[Given entries Boundary: Start]

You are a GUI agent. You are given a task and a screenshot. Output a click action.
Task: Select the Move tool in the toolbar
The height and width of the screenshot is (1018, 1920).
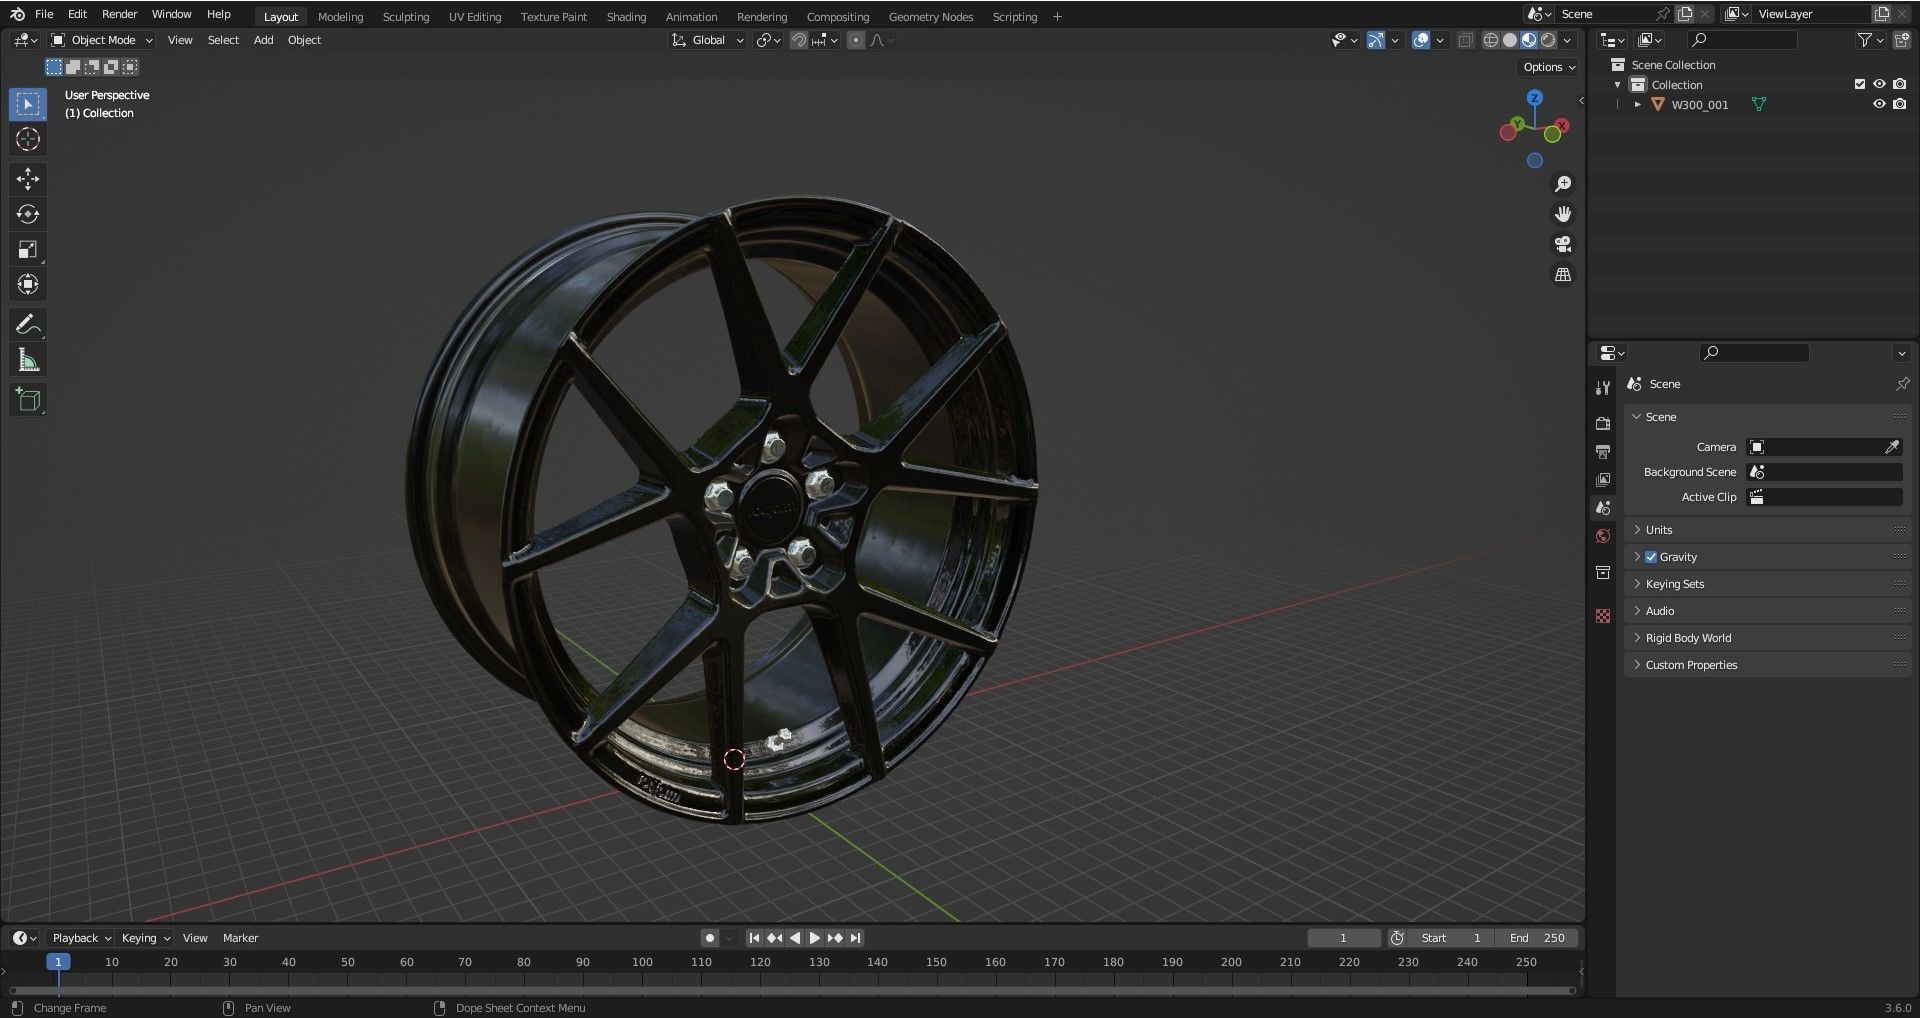[27, 178]
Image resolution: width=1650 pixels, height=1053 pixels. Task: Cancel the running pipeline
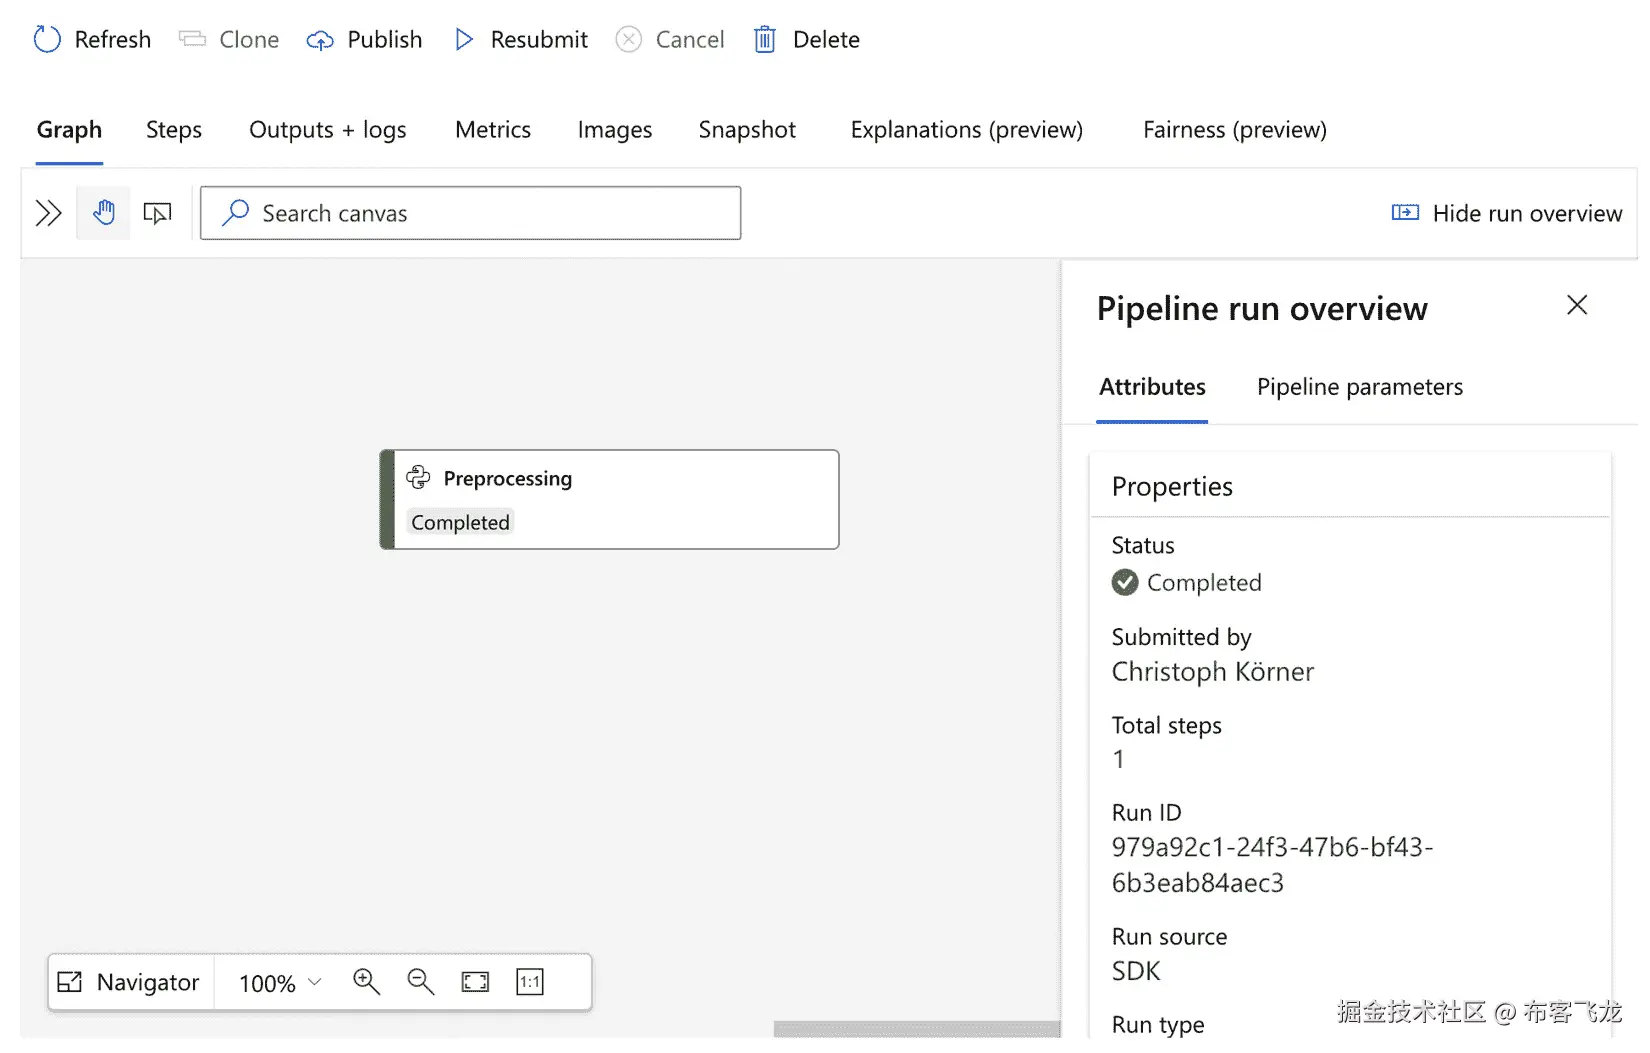click(x=671, y=39)
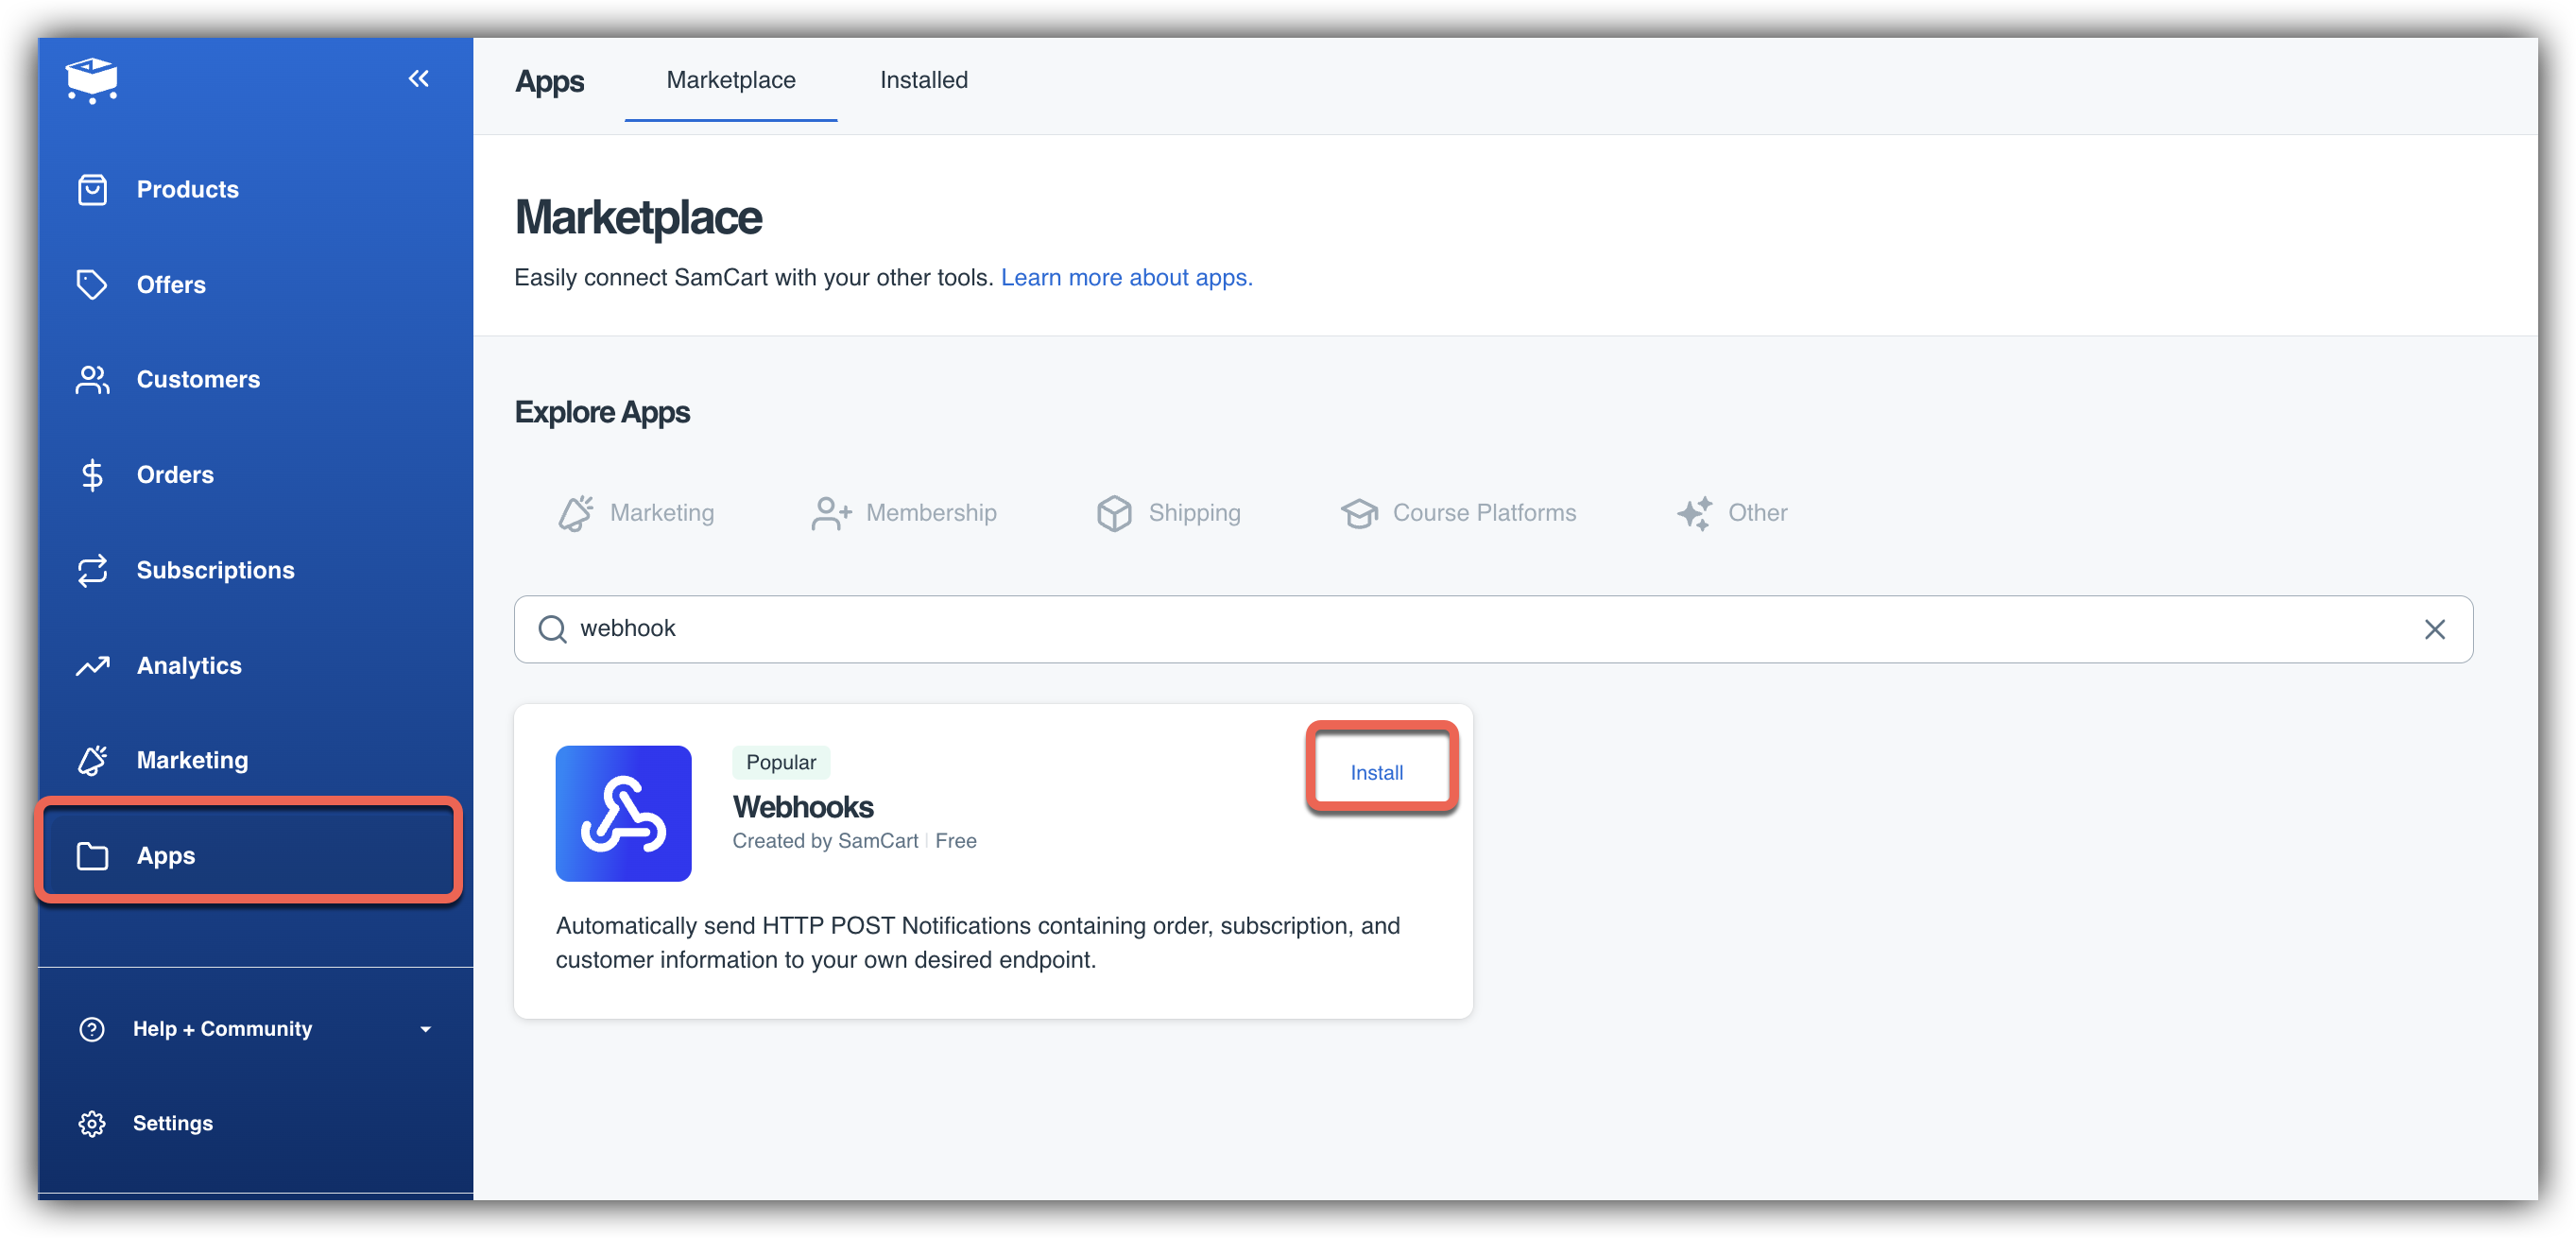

[Given entries Boundary: End]

Task prompt: The records must come back exactly, with their pictures removed.

Your solution:
You are a GUI agent. You are given a task and a screenshot. Output a click action.
Task: Select the Move tool in the toolbar
The height and width of the screenshot is (1018, 1920).
[27, 178]
Image resolution: width=1650 pixels, height=1053 pixels. Task: Cancel the running pipeline
click(x=671, y=39)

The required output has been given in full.